Karen Beadle, Garry’s mother, said: 

"As Garry's mum, I truly feel many of us have lost a very special person. A joker, prankster, loved being with his friends and his passion for football never faltered, a talent he excelled in. After all the evidence from the inquest has come to light, it is crystal clear that Garry was overwhelmed, confused, emotional and that more attention should of been paid to the red flags that Garry was waving for help and support. We now know that fundamental errors were made in Garry's short time at HMP Durham.
We must do more to protect people in these positions, as I do not want any other families to go through what I have and am. I would like to take this opportunity in thanking my legal representatives Tara Mulcair and Stephen Clark for their exemplary professionalism throughout this inquest and for going above beyond throughout this time."

Jasmine Leng, Senior Caseworker at INQUEST, said: 

"All the warning signs were there, but Garry was fundamentally failed by those who owed him a duty of care. Durham prison has seen the highest number of self-inflicted deaths over the past ten years. Yet not enough was done to address the serious issues identified by the Inspectorate, Ombudsman and at previous inquests. Garry died as a result of this failure.
We simply cannot wait any longer for substantial and sustainable change in prisons. We must look beyond the use of prison and act upon what are clear solutions - tackling sentencing policy, reducing the prison population and redirecting resources to community, health and welfare services.”

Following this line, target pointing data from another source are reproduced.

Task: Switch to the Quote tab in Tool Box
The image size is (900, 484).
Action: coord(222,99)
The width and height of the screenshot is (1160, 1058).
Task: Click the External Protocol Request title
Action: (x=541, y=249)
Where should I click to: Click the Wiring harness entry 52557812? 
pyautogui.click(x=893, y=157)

Tara Mulcair, Solicitor at Birnberg Peirce who represented the family, said: 

"Garry’s death has highlighted, once again, the systemic failings in self-harm and suicide monitoring procedures at HMP Durham. There were failings and missed opportunities to share information relevant to risk on almost every single day of Garry’s short time in HMP Durham. It is vital that HMP Durham and the Ministry of Justice ensure that lessons are learned so that the failings in Garry’s case are not repeated in the future.”

Other Interested persons represented at the inquest are the Ministry of Justice, Tees Wear and Esk Valley NHS Foundation Trust (responsible for mental health services in HMP Durham), GEOAmey (responsible for security staff at Bedlington Magistrates Court), G4S, Spectrum (responsible for physical healthcare in HMP Durham). 

*ACCT is The Assessment, Care in Custody and Teamwork process in prison, the care planning process for prisoners identified as being at risk of suicide or self-harm. It involves regular reviews, observations and recording of risks.
*SASH forms are the Suicide and Self Harm Warning Forms used for prisoners on transfer between custody. SASH is also the acronym used for relevant awareness training for staff.
The most recent inspection of Durham prison by HM Inspectorate of Prisons in late 2018, found that the ‘overriding concern was around the lack of safety in the prison’ and found it ‘disappointing to see that the response to recommendations from the Prison and Probation Ombudsman had not be addresses with sufficient vigour or urgency.
An independent review of progress by inspectors in July 2019 identified insufficient progress on recomendations relating to the management of prisoners at risk of suicide or self-harm, and responding to PPO recomendations.
The Ministry of Justice’s report ‘Safety in Custody Statistics, England and Wales: Deaths in Prison Custody to December 2018 Assaults and Self harm to September 2018’ published in January 2019 found that remand prisoners, and those serving indeterminate sentences, had a higher rate of self-inflicted deaths than those serving determinate sentences.